Каково бы ни было содержание моей речи, факт тот, что я говорил языком, совершенно недопустимым с точки зрения полиции. Это сразу почувствовала присутствовавшая на похоронах публика. Не знаю, по какой причине полиция не попыталась арестовать меня. Прекрасно сделала. Тесным кольцом окружавшие меня замлевольцы и южнорусские бунтари ответили бы на полицейское насилие дружным залпом из револьверов. Это было твердо решено еще накануне похорон…
После меня произнес несколько слов один рабочий,— к величайшему сожалению, никак не могу вспомнить его имени, — говоривший о том, что не зарастет тропа к могиле великого народного заступника10.

Записи из коллекции:

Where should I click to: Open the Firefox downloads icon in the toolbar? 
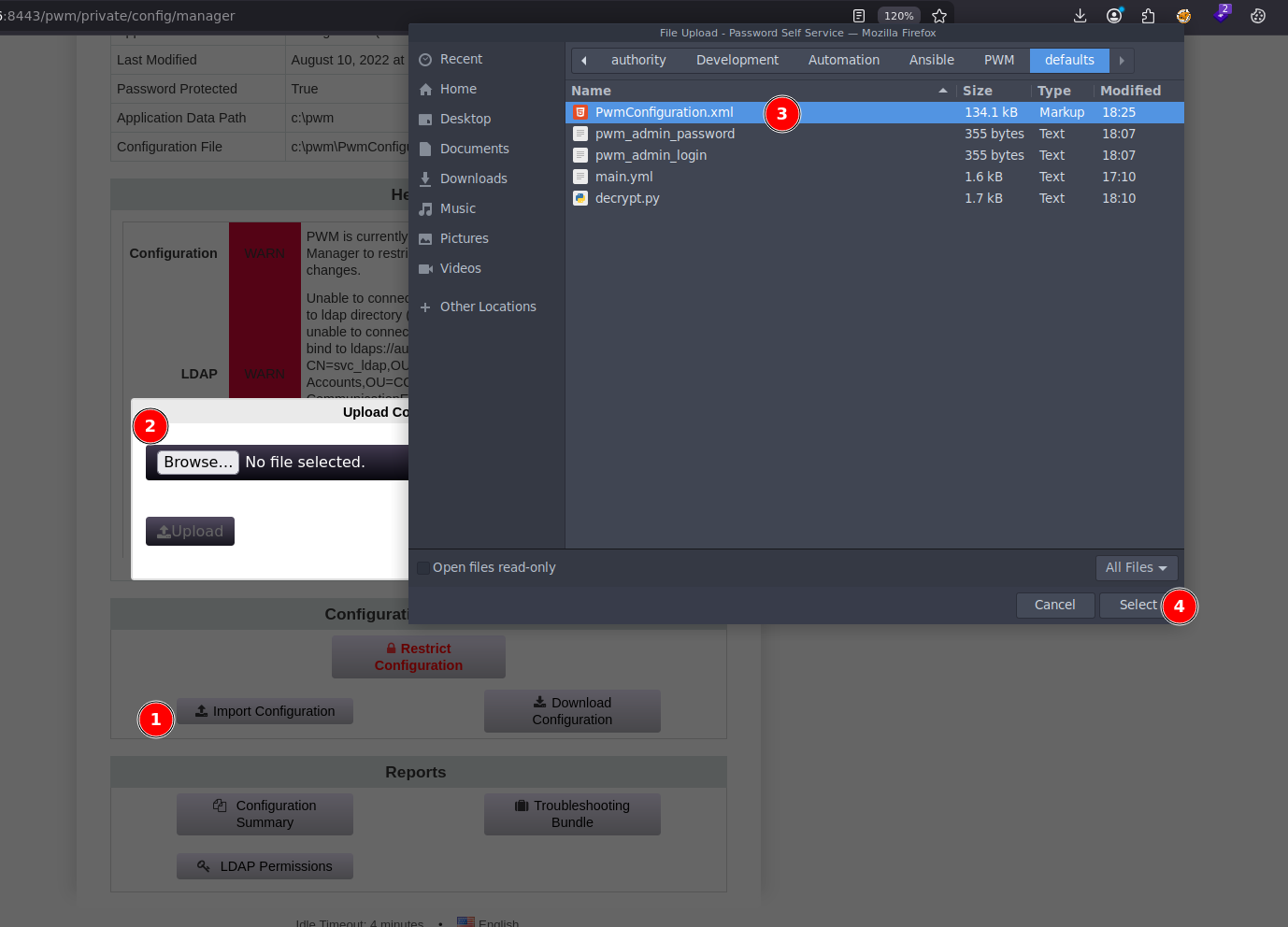(1080, 16)
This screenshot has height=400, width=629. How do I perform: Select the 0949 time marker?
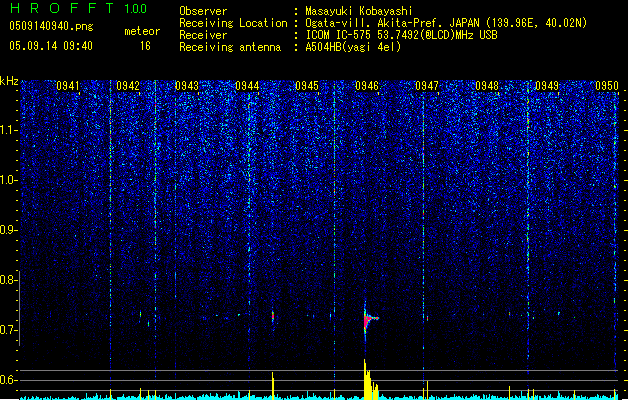click(547, 87)
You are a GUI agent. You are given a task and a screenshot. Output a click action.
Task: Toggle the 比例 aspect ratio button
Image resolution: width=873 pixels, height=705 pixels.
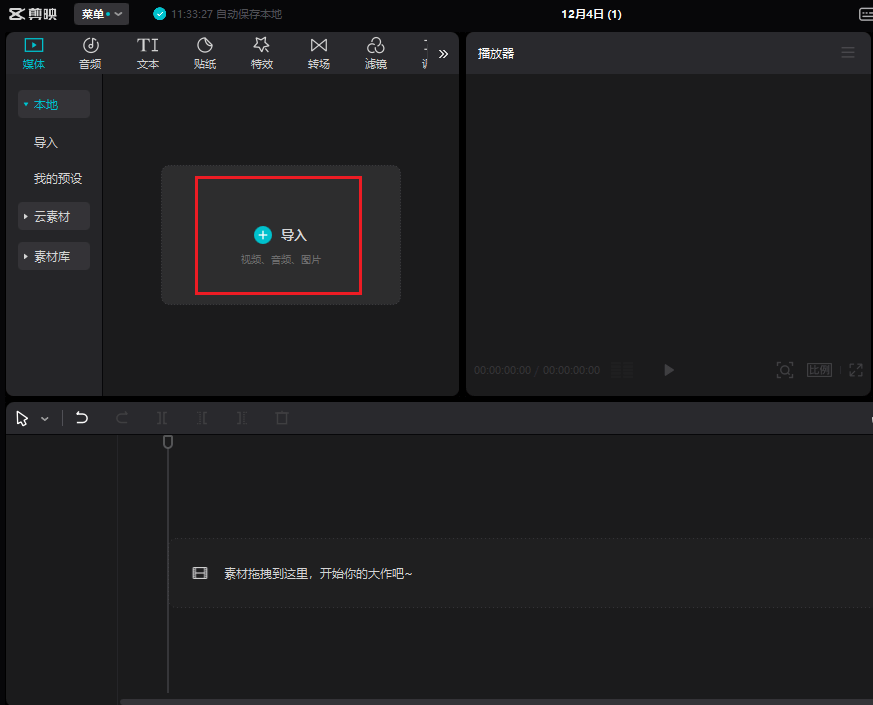(819, 370)
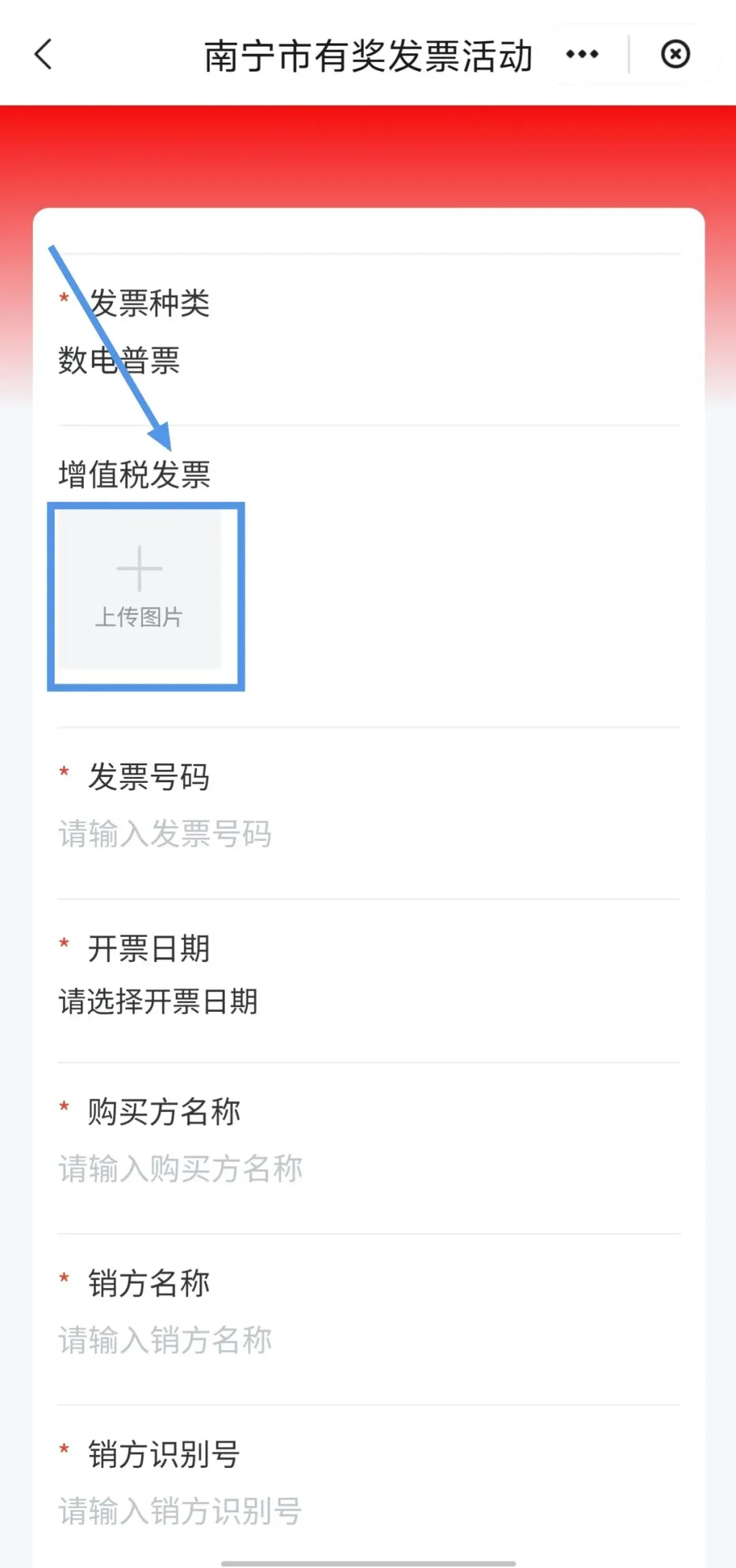Click the 上传图片 upload box
The width and height of the screenshot is (736, 1568).
pyautogui.click(x=140, y=590)
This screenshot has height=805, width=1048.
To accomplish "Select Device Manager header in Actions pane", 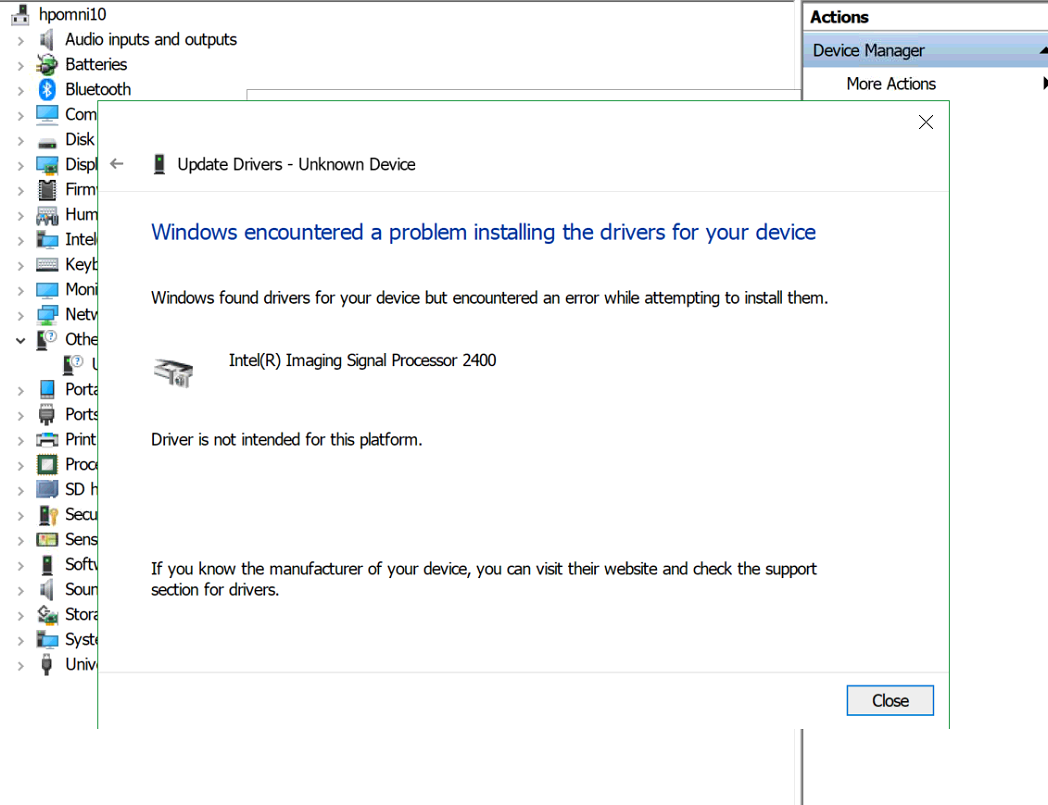I will pos(868,50).
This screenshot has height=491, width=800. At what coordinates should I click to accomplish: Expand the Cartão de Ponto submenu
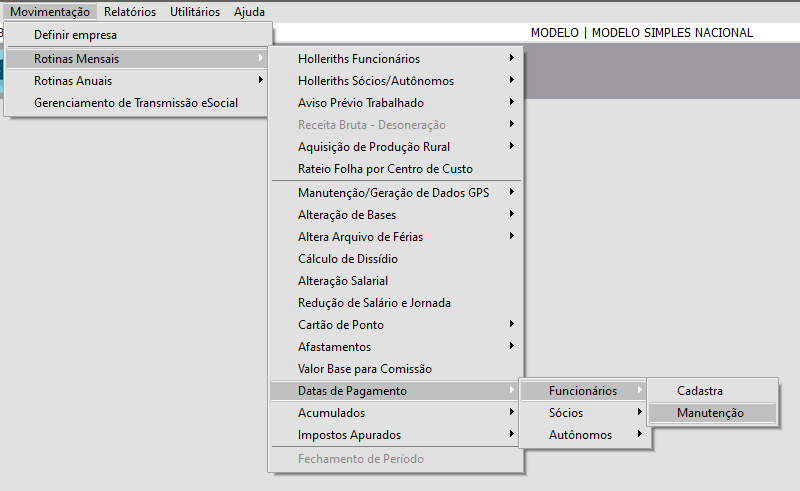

** ЗАДАНИЕ 1 **
Извлеките из фрагмента о похоронах дословный отрывок, начиная со слов «Каково бы ни» и заканчивая словами «великого народного заступника10.» включительно.
** ЗАДАНИЕ 2 **
Продолжите рассказ о речах на похоронах, начав сразу после его последнего предложения.

** ВАШ ОТВЕТ 1 **
Каково бы ни было содержание моей речи, факт тот, что я говорил языком, совершенно недопустимым с точки зрения полиции. Это сразу почувствовала присутствовавшая на похоронах публика. Не знаю, по какой причине полиция не попыталась арестовать меня. Прекрасно сделала. Тесным кольцом окружавшие меня замлевольцы и южнорусские бунтари ответили бы на полицейское насилие дружным залпом из револьверов. Это было твердо решено еще накануне похорон…
После меня произнес несколько слов один рабочий,— к величайшему сожалению, никак не могу вспомнить его имени, — говоривший о том, что не зарастет тропа к могиле великого народного заступника10.

** ВАШ ОТВЕТ 2 **
Так почтили тогдашние революционеры память своего любимого поэта, собравшись на его могиле. Но они оставались неудовлетворенными. Им хотелось еще и еще говорить о нем. Как-то само собою, без всякого заранее обдуманного плана, вышло, что многие из нас собрались в одном недалеком от кладбища трактире. Там опять стали раздаваться речи о революционном значении поэзии Некрасова. Какой-то артист императорских театров с большим чувством прочел ‘Размышление у парадного подъезда’. Его наградили бурными рукоплесканиями. Все мы были преисполнены бодрого, боевого настроения.
— А что, если бы начальство окружило трактир солдатами и арестовало находившихся там? — тогда же заметил один из наших наиболее осторожных ‘конспираторов’, — ведь в его руках оказался бы чуть не весь штаб русской революции.
Это было справедливо. Но начальство не догадалось окружить трактир, а мы, совсем позабыв об угрожавшей нам опасности, отводили душу в разговорах о Некрасове. Засодимский был прав, несмотря на то, что рассуждал очень странно: Некрасов был нам и дорог, и симпатичен.
ПРИМЕЧАНИЯ
Печатается по тексту газеты ‘Наше единство’, 1917, No 7, 29 декабря.
1 Стр. 490. Некрасов умер 27 декабря 1877 года (по старому стилю).
2 Стр. 490. ‘Бунтари’ — одно из течений народничества 70-х годов периода ‘хождения в народ’.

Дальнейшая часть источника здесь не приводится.